WHAT YOU ARE ASKED TO DO = What you return must match the records exactly, line for line.

[Collected data]
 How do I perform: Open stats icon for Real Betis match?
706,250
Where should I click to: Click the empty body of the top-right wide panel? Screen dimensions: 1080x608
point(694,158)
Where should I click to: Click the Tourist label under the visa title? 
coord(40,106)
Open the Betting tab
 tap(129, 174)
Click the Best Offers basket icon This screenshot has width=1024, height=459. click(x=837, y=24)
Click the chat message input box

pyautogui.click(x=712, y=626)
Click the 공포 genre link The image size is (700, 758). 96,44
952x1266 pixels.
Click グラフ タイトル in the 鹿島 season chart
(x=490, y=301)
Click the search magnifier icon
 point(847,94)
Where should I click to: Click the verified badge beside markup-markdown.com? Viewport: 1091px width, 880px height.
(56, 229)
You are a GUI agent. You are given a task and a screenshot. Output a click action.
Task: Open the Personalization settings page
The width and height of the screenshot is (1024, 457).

SOLUTION TO THIS EXERCISE =
 How do I perform: Open stats icon for Real Betis match?
706,250
Where should I click to: Click the empty body of the top-right wide panel? Screen dimensions: 1080x608
point(694,158)
Where should I click to: Click the Tourist label under the visa title? 
coord(40,106)
Open the Betting tab
 tap(129, 174)
Click the Best Offers basket icon This screenshot has width=1024, height=459. click(x=837, y=24)
Click the chat message input box

pyautogui.click(x=712, y=626)
Click the 공포 genre link The image size is (700, 758). 96,44
952x1266 pixels.
Click グラフ タイトル in the 鹿島 season chart
(x=490, y=301)
Click the search magnifier icon
 point(847,94)
Where should I click to: Click the verified badge beside markup-markdown.com? Viewport: 1091px width, 880px height.
(56, 229)
You are a GUI agent. You are given a task and a screenshot. Output a click action.
Task: Open the Personalization settings page
The width and height of the screenshot is (1024, 457).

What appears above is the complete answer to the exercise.